[Dataset entries]
============================================================

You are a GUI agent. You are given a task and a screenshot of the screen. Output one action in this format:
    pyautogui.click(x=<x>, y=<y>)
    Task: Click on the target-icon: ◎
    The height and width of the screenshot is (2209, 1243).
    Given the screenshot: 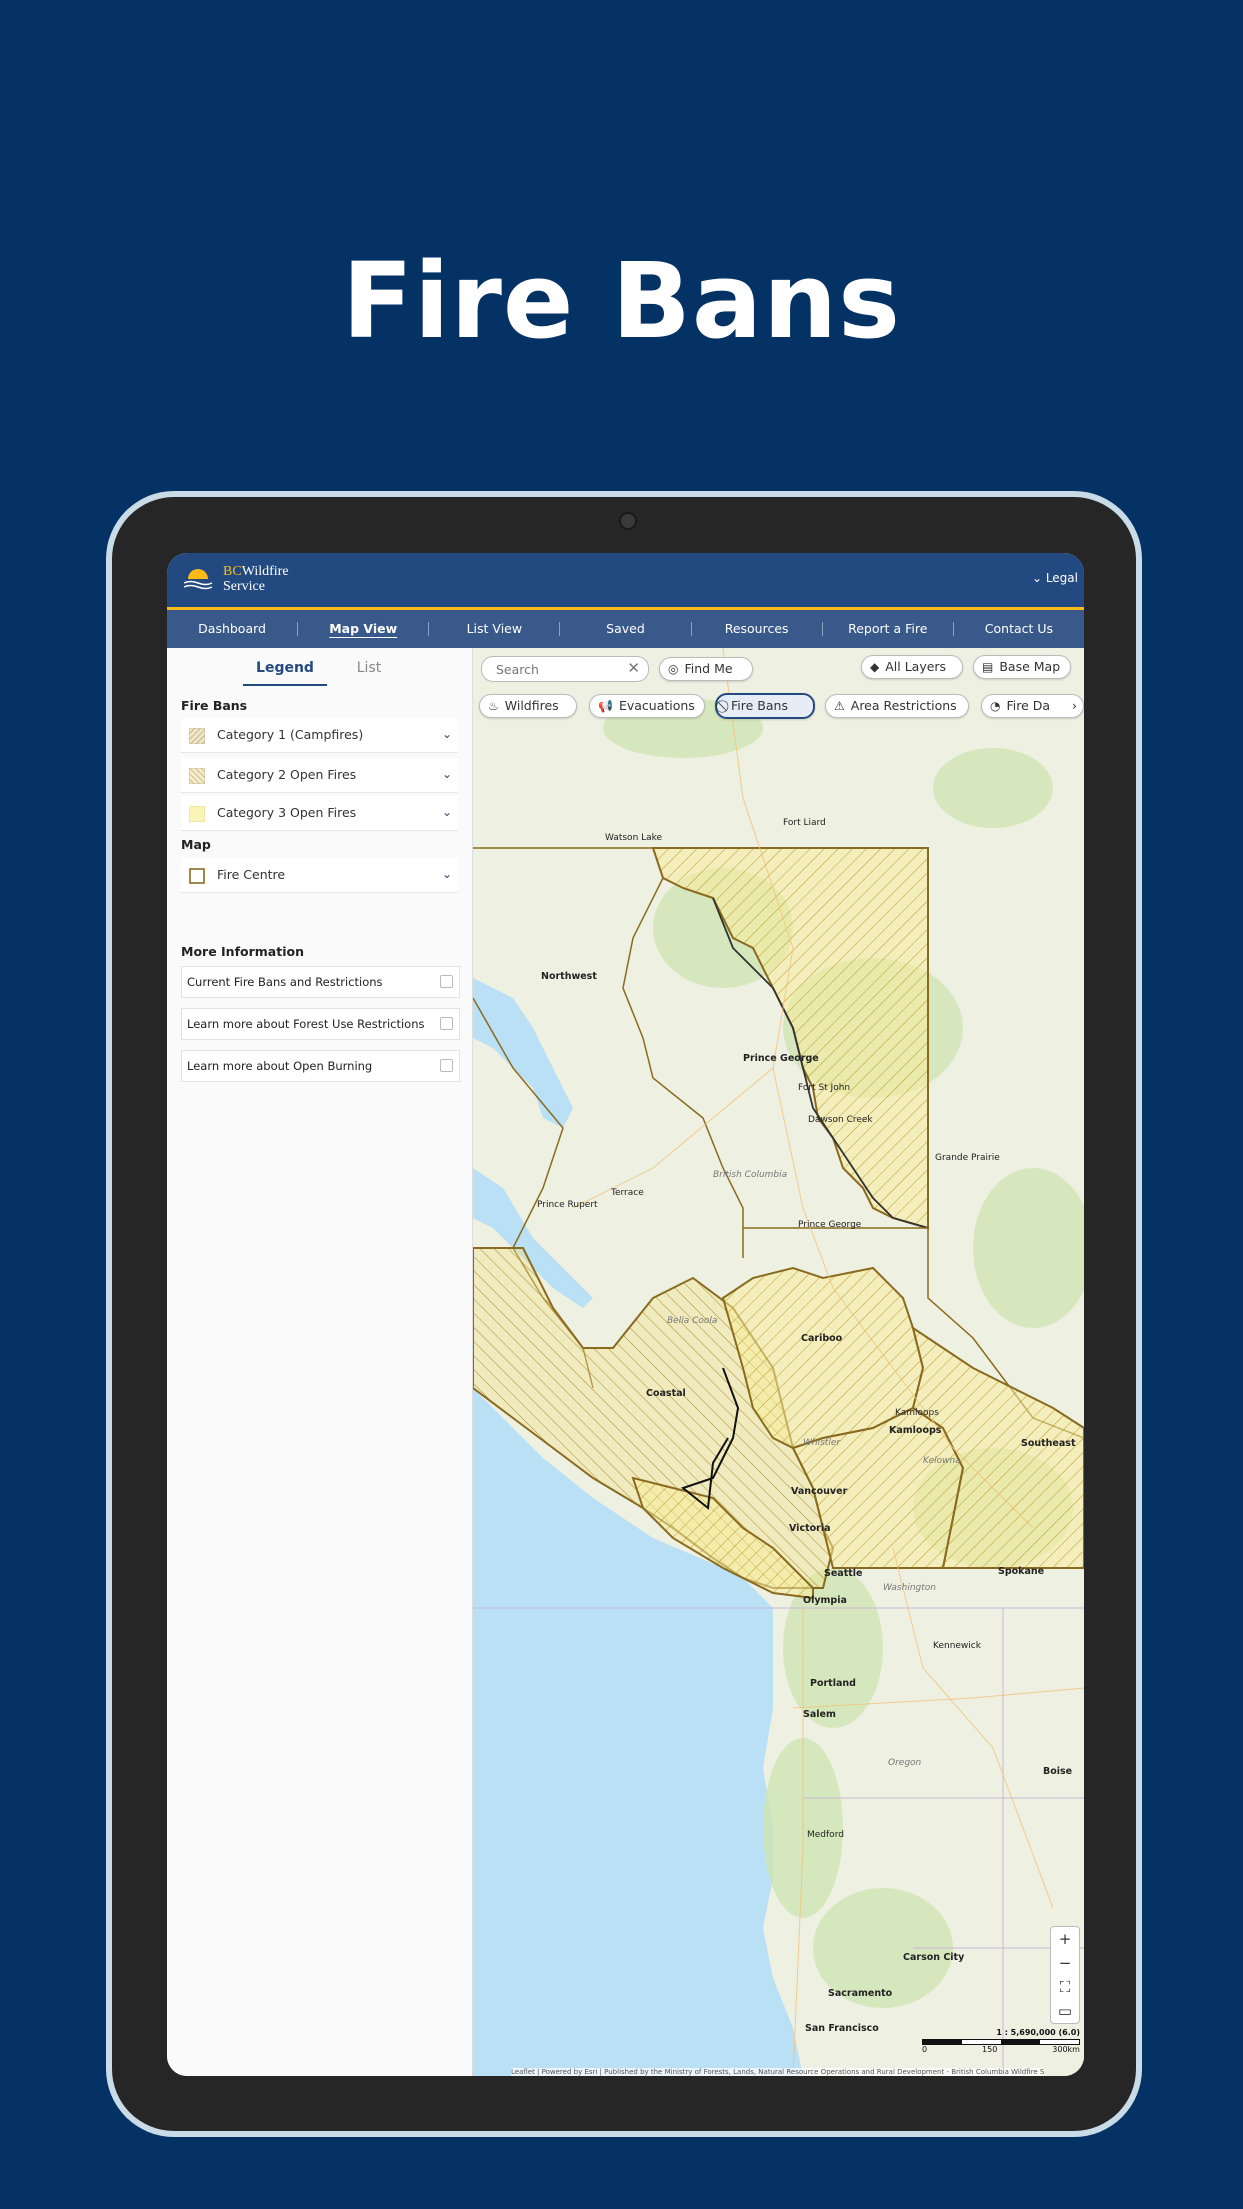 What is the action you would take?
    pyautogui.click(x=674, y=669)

============================================================

Format the lines from the first line of the items through the line containing "The height and" as a JSON list of strings, one string per line, with blank lines omitted.

● Written solution
[
  "You are a GUI agent. You are given a task and a screenshot of the screen. Output one action in this format:",
  "    pyautogui.click(x=<x>, y=<y>)",
  "    Task: Click on the target-icon: ◎",
  "    The height and width of the screenshot is (2209, 1243)."
]